Task. Render every line of the records below as a Markdown table with the columns No. and Line, numbering the rows in order and omitting blank lines.

Given records.
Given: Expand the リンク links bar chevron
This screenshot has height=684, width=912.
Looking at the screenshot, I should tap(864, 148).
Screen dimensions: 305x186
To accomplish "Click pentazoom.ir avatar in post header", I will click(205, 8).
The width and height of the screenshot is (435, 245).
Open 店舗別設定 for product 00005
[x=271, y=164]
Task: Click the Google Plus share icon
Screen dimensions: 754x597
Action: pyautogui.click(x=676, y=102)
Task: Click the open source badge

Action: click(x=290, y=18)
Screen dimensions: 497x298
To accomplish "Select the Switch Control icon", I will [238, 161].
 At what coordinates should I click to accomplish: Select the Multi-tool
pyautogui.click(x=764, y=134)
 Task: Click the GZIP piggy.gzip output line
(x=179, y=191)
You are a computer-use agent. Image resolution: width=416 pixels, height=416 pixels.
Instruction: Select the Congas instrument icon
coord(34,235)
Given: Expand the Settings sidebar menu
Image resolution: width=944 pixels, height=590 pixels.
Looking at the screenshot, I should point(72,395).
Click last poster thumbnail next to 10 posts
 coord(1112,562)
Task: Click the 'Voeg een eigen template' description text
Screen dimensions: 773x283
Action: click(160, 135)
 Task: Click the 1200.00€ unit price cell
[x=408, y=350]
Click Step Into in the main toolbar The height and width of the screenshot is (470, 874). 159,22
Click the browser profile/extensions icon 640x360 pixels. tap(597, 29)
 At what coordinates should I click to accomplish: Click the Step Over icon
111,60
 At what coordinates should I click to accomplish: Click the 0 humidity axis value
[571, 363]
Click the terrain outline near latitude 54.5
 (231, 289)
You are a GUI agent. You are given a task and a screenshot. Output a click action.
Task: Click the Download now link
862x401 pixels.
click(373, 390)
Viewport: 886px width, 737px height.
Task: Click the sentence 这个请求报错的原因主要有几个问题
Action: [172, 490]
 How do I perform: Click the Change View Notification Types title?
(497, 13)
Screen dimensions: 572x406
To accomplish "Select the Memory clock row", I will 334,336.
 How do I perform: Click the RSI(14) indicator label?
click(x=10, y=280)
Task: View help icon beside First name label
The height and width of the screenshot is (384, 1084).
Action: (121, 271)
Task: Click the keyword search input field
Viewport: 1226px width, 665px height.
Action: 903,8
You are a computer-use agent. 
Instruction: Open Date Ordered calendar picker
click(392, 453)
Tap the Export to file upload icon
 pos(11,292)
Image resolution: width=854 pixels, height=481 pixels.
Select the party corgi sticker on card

Response to this exercise.
| No. | Line |
|---|---|
| 1 | Given: Expand the リンク links bar chevron |
| 2 | This screenshot has height=684, width=912. |
| 3 | Looking at the screenshot, I should tap(864, 148). |
| 4 | Screen dimensions: 305x186 |
| 5 | To accomplish "Click pentazoom.ir avatar in post header", I will click(205, 8). |
| 6 | The width and height of the screenshot is (435, 245). |
| 7 | Open 店舗別設定 for product 00005 |
| 8 | [x=271, y=164] |
| 9 | Task: Click the Google Plus share icon |
| 10 | Screen dimensions: 754x597 |
| 11 | Action: pyautogui.click(x=676, y=102) |
| 12 | Task: Click the open source badge |
| 13 | Action: click(x=290, y=18) |
| 14 | Screen dimensions: 497x298 |
| 15 | To accomplish "Select the Switch Control icon", I will [238, 161]. |
| 16 |  At what coordinates should I click to accomplish: Select the Multi-tool |
| 17 | pyautogui.click(x=764, y=134) |
| 18 |  Task: Click the GZIP piggy.gzip output line |
| 19 | (x=179, y=191) |
| 20 | You are a computer-use agent. Image resolution: width=416 pixels, height=416 pixels. |
| 21 | Instruction: Select the Congas instrument icon |
| 22 | coord(34,235) |
| 23 | Given: Expand the Settings sidebar menu |
| 24 | Image resolution: width=944 pixels, height=590 pixels. |
| 25 | Looking at the screenshot, I should point(72,395). |
| 26 | Click last poster thumbnail next to 10 posts |
| 27 |  coord(1112,562) |
| 28 | Task: Click the 'Voeg een eigen template' description text |
| 29 | Screen dimensions: 773x283 |
| 30 | Action: click(160, 135) |
| 31 |  Task: Click the 1200.00€ unit price cell |
| 32 | [x=408, y=350] |
| 33 | Click Step Into in the main toolbar The height and width of the screenshot is (470, 874). 159,22 |
| 34 | Click the browser profile/extensions icon 640x360 pixels. tap(597, 29) |
| 35 |  At what coordinates should I click to accomplish: Click the Step Over icon |
| 36 | 111,60 |
| 37 |  At what coordinates should I click to accomplish: Click the 0 humidity axis value |
| 38 | [571, 363] |
| 39 | Click the terrain outline near latitude 54.5 |
| 40 |  (231, 289) |
| 41 | You are a GUI agent. You are given a task and a screenshot. Output a click action. |
| 42 | Task: Click the Download now link |
| 43 | 862x401 pixels. |
| 44 | click(373, 390) |
| 45 | Viewport: 886px width, 737px height. |
| 46 | Task: Click the sentence 这个请求报错的原因主要有几个问题 |
| 47 | Action: [172, 490] |
| 48 |  How do I perform: Click the Change View Notification Types title? |
| 49 | (497, 13) |
| 50 | Screen dimensions: 572x406 |
| 51 | To accomplish "Select the Memory clock row", I will 334,336. |
| 52 |  How do I perform: Click the RSI(14) indicator label? |
| 53 | click(x=10, y=280) |
| 54 | Task: View help icon beside First name label |
| 55 | The height and width of the screenshot is (384, 1084). |
| 56 | Action: (121, 271) |
| 57 | Task: Click the keyword search input field |
| 58 | Viewport: 1226px width, 665px height. |
| 59 | Action: 903,8 |
| 60 | You are a computer-use agent.  |
| 61 | Instruction: Open Date Ordered calendar picker |
| 62 | click(392, 453) |
| 63 | Tap the Export to file upload icon |
| 64 |  pos(11,292) |
| 65 | Image resolution: width=854 pixels, height=481 pixels. |
| 66 | Select the party corgi sticker on card |